Honesty, fair dealing and clean living.
Those are the secrets to good relationships and a long life according to Northland's latest centenarian, Kerikeri man Henry Driver.
He was born in Pukekohe on October 5, 1920, and raised as a country boy in Clevedon, always destined to be a dairy farmer. You wouldn't catch him raising sheep, ''those dumb bloody things.''
Henry's three older brothers were packed off to the war, but he was needed at home. After finishing his army training at Waiouru he was instructed to head north, where his parents had bought a farm on Kerikeri Rd.
''I asked, 'Where the hell is Kerikeri?'''
During the ''Jap scare'' towards the end of the war he was sent to an army camp at Ōkaihau, where he met Doris 'Dolly' Neumann, who he married in 1949, four years after he bought his parents' 45ha farm for the princely sum of 2400 pounds ($4800) - the area is still called Driver's Hill by some. They had two daughters, one of whom died in childhood. Later, when Dolly was 46, she ''put her heart and soul'' into having another baby, and son Neil was born.
Meanwhile Henry's parents had bought a farm at Matauri Bay, and donated part of it for children's learning.
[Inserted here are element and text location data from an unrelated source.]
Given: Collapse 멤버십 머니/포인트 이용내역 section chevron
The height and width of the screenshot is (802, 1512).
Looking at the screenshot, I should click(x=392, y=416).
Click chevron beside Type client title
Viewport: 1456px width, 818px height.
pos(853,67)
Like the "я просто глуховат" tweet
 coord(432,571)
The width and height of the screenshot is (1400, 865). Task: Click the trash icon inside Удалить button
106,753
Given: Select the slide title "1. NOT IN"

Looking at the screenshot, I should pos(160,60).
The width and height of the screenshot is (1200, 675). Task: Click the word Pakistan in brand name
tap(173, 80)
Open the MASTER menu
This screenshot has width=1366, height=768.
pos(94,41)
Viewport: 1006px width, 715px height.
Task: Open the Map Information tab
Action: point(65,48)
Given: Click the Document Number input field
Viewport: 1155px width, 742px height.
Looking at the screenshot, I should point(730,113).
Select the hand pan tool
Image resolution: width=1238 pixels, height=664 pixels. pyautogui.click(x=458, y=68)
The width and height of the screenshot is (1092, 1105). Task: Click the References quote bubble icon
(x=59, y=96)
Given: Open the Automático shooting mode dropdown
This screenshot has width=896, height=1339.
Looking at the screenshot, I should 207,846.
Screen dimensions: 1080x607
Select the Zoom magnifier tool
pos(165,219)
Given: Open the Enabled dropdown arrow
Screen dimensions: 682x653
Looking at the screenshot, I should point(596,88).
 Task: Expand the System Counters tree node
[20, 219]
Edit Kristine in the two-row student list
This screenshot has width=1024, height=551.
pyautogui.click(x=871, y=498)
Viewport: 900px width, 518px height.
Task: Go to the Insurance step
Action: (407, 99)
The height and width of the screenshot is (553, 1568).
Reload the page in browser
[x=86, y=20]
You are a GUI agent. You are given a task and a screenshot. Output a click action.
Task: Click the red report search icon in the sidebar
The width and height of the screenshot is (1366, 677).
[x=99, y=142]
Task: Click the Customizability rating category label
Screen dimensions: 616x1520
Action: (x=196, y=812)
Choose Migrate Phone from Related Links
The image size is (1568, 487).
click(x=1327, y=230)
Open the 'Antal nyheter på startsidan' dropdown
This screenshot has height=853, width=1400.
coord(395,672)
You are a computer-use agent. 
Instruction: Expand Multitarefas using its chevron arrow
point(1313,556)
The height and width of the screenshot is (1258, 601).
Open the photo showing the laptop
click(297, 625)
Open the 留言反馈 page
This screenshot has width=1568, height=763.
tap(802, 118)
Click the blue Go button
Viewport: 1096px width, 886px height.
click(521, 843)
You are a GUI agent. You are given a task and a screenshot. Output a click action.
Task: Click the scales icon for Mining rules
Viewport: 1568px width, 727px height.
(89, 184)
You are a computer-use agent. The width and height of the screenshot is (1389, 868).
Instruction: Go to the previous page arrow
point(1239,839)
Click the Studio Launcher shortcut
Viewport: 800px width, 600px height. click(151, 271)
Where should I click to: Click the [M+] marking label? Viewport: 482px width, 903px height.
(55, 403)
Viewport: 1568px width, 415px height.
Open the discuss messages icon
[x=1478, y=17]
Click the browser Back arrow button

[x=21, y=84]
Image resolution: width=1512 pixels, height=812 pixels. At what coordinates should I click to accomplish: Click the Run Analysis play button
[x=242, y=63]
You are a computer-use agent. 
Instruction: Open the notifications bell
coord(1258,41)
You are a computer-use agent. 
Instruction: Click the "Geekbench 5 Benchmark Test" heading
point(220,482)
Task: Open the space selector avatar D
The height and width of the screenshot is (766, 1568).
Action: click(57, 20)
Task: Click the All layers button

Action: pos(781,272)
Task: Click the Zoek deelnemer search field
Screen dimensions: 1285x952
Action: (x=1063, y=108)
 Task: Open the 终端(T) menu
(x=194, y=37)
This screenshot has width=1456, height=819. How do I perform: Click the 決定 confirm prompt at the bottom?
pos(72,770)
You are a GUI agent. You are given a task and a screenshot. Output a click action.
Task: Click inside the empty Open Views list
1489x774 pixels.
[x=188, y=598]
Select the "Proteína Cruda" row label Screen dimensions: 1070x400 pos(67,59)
Lonsdale Park still operates as an outdoor education camp.
Henry took over the farm in 1953 and served for many years on the Whangaroa County Council, the Whangaroa Hospital Board and the local veterinary club. He was also a director of the Bay of Islands Dairy Company.
When Dolly fell ill with cancer he nursed her at home, with help from her best friend Val, who had lost her husband to a heart attack. They stayed in touch after Dolly's death, and, a few years later, love blossomed.
''What was left was a woman with no husband, and a man with no wife. We fixed that," he said, adding that he had had two happy marriages, one of 35 years, the other 36 and counting.
''The secret is, one, be honest with everyone you deal with, and two, be fair in all your dealings. If you fit the two together you've got it pretty much right," he said.
He was less certain about the secret to longevity, but ''good, straight living'' was part of it.
''I was brought up in a good Christian household. You never found any grog in our house. I can thank my parents for that.''
At one point in his life Henry suffered greatly from stress. It would now be called burnout, and could have ended badly, but he stepped back from his public duties and recovered six months later.
His advice for others in a similar situation was to ''recognise what's happening, do something about it, and give yourself time to come right.''
Henry celebrated his 100-year milestone with a birthday bash at the Kaikohe Memorial Hall, organised by members of the Masons' Zealandia Lodge.
Not only is he the oldest active Mason in New Zealand, he's probably the oldest active English-constitution Mason in the world.
He lives independently at Kerikeri Retirement Village, and remains dedicated to Val, who is in the nearby care centre.
Both helped out as volunteers around the village for many years until ''retiring'' in 2016, when Henry was 96.